No hay vanidad en los ojos gallegos empañados, ces yeux ne t’appartiennent pas, où les as-tu pris, los gallegos son ballenas envenenadas de ternura. En Galicia llueve mucho, una vez al día, doscientos cincuenta días al año, una lluvia permanente lo convierte todo en un ácido que devora cualquier tipo de resto orgánico al que, si tú quieres, sólo si tú quieres, puedes llamarle vida. Te pido tu opinión de igual forma que espero que no te molestara que antes pusiera una frase en francés que no venía a cuento, pero es que me gusta mucho. Galicia es un infierno húmedo en el que sus habitantes son cualquier cosa menos terrones de azúcar: son magos, son jefes de Estado, son asesinos de gatos sin sentido del humor, todos son respetados hasta el final y mandados al infierno con honores. Siempre y para siempre. Galicia es el oasis del fin del mundo, una estación de servicio al final de la Nacional VI que dispone de todos los elementos indispensables para la supervivencia: agua caliente, magdalenas, marisco, alcohol, columpios, casetes, libros de mierda, tele y tragaperras.

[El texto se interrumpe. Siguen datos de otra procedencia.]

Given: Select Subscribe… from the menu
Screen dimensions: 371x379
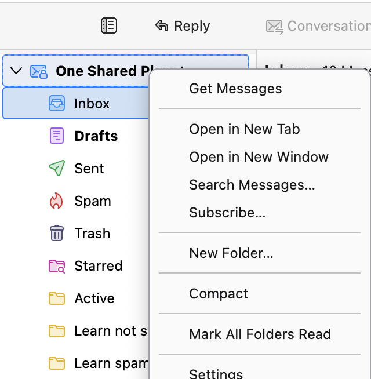Looking at the screenshot, I should click(x=227, y=213).
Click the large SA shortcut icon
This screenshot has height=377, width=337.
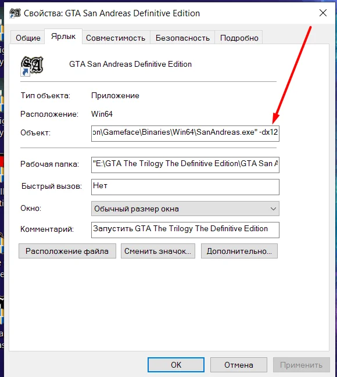point(32,66)
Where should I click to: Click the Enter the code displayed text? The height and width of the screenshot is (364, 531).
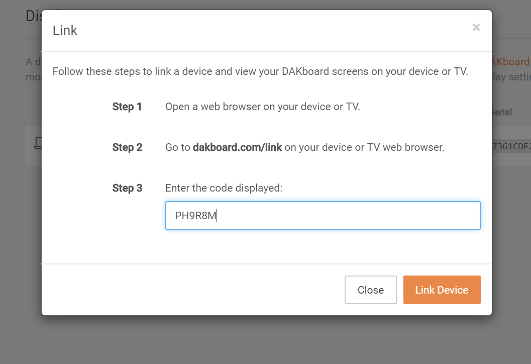224,188
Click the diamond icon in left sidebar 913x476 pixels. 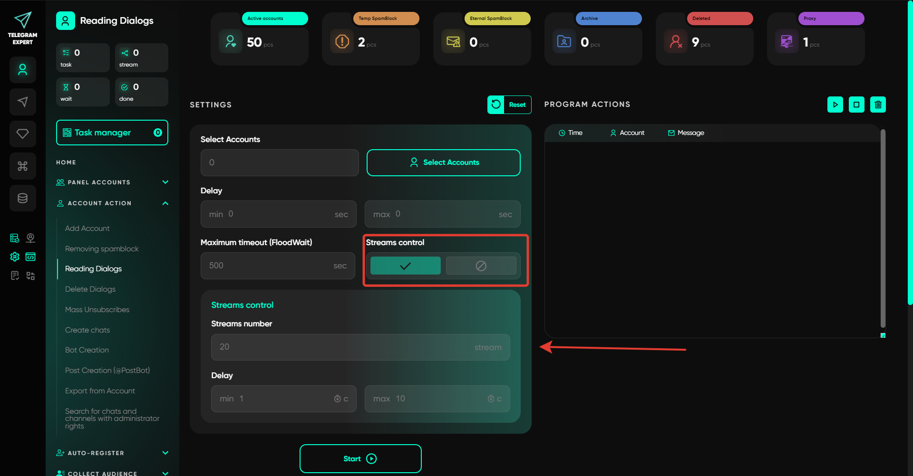(22, 134)
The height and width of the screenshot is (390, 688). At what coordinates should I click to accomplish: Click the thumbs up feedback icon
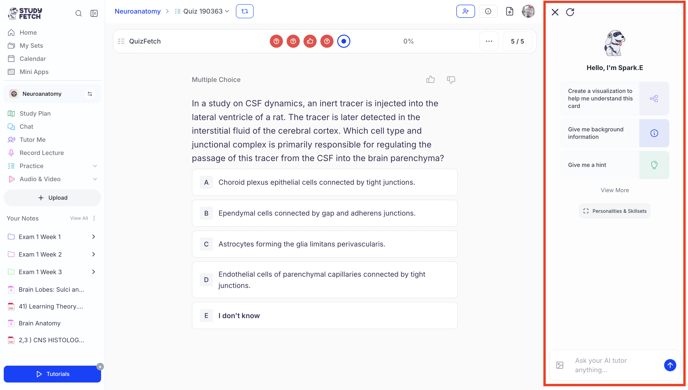tap(430, 80)
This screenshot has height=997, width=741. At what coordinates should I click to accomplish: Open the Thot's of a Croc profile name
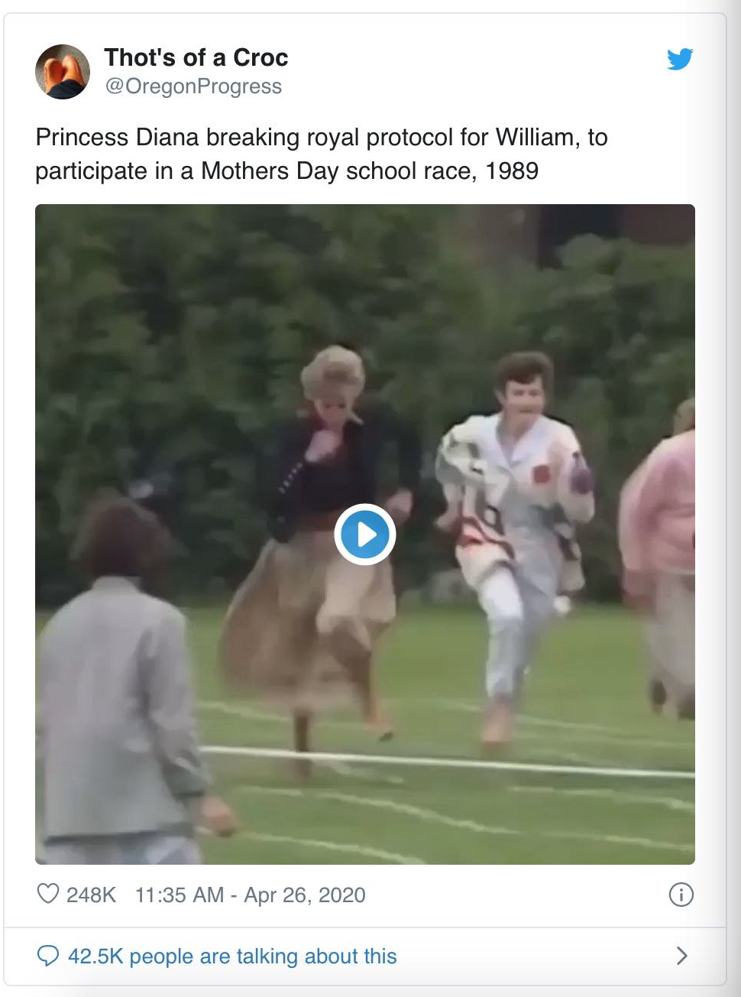[x=196, y=57]
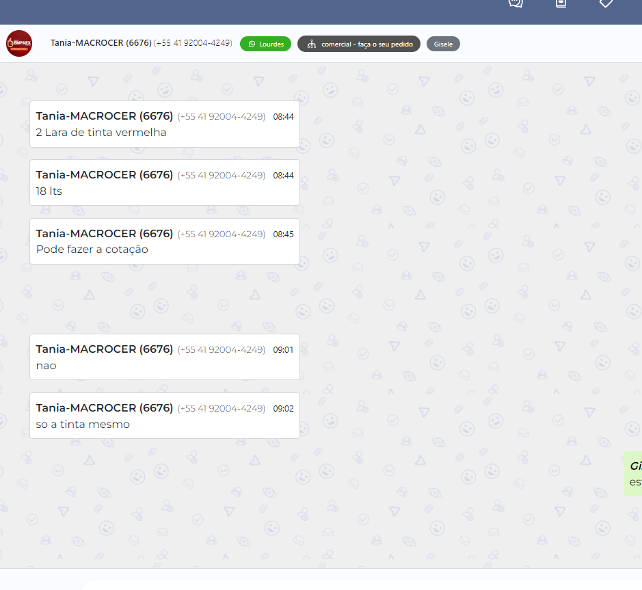The height and width of the screenshot is (590, 642).
Task: Click the WhatsApp icon in Lourdes badge
Action: point(252,44)
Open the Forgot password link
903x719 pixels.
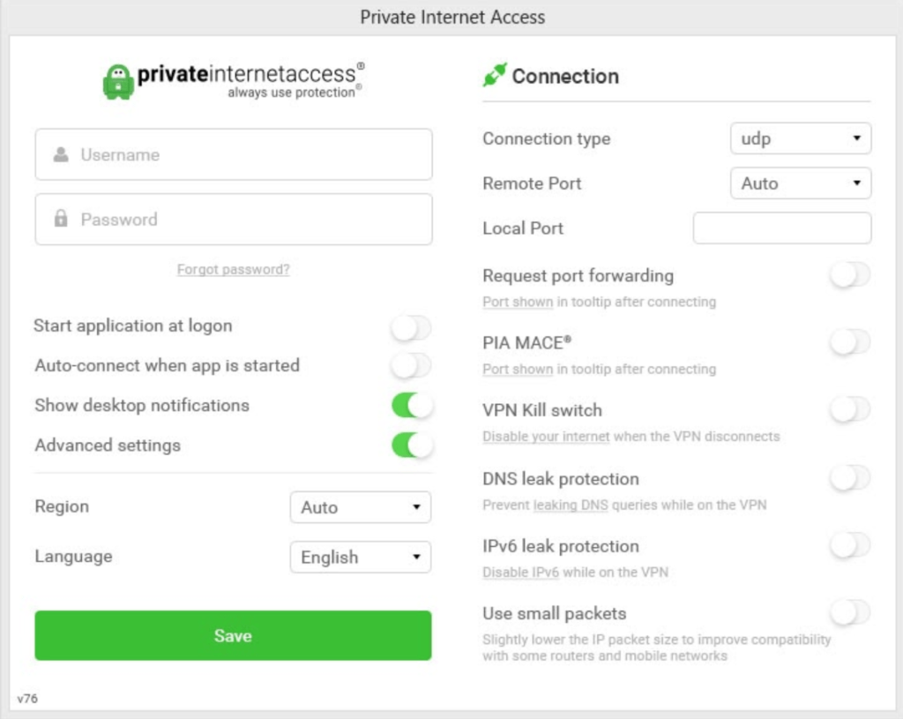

En su casa de Port Lligat, Salvador Dalí tenía un espejo estratégicamente colocado para que el primer rayo de sol le acariciara la cara, mientras se desperezaba, mientras vivía ese primer momento del día en que no se sabe muy bien si estás dormido, despierto o muerto. Dalí quería ser la primera persona del país en sentir la luz del sol, todos los días. Justo en la otra punta, en Galicia, no se llega a sentir el amanecer en ningún momento del día. Siempre está presente la niebla o, directamente, la lluvia, que frena los rayos del sol. La disposición de las montañas tampoco ayuda a ver la luz pero sí a desarrollar delirios de grandeza independentistas que ya le gustaría tener a Catalunya (esas montañas tan grandes, se entiende). Los gallegos pasan de todo, todo les da igual mientras el resultado final sea “que me quede como estoy”. El progreso es el nombre de un periódico de Lugo. Sigo. Por su orientación hacia el oeste, Galicia tiene una buena perspectiva para admirar la puesta del sol. Eso explica la predisposición de los gallegos hacia la melancolía, el pesimismo, la oscuridad, las historias de muertos vivientes. Es decir, que a Galicia no hay que explicarla en cuatro párrafos llenos de mentiras, sino limitarse a comprenderla mientras se escribe un buen guión de cine.

Las verdades religiosas son invenciones del inconsciente colectivo pero Galicia es la representación física de la ciencia-ficción: el centro del desastre ecológico, del desastre marítimo, este desastre y el otro, también el demográfico. El centro del fin del mundo. La destrucción permanente, el resultado de todos los cálculos erróneos, el resplandor de la invisibilidad donde los pocos bebés que nacen, lo hacen con dos cabezas. Lejos de allí, en la civilización, los bebés nacen con orejas para oír, ojos para ver, y otras tres cosas para hacer las otras tres cosas. En Galicia los bebés nacen con cabezas de más: dos, tres, trescientas, las que sean necesarias para poder perderlas con tranquilidad a lo largo de la vida, sin remordimientos. Los padres calculan cuántas serán necesarias según el historial psiquiátrico de su árbol genealógico, y es que, para definirse como persona, no importa tener brazos o piernas sino corazón. ¿Otra leyenda? Soy gallega, siempre llevo wolframio en la cartera. Me han preguntado mil veces de qué color es el caballo blanco de Santiago y nunca he sabido qué contestar. Sigo pensando. Otra tradición gastronómica ancestral gallega, como la queimada, la mariscada o la matanza del cerdo, consiste en invitar a merendar tarta de Santiago a familiares y amigos y coger el cuchillo para cortar la tarta para degollarse ahí mismo. Delante de ellos, de los licores. Del café. Sin azúcar. Se llama “eu quería que estiverades presentes” y causa furor entre los turistas japoneses que, presionados por los ecologistas y un etcétera de activistas, hace tiempo que dejaron de ir a los toros. ¿Quién defiende los derechos del ser humano ante el maltrato humano? Ah. Eso será lo siguiente a legislar. Ah, no. Entonces, ¡qué siga la fiesta en Galicia!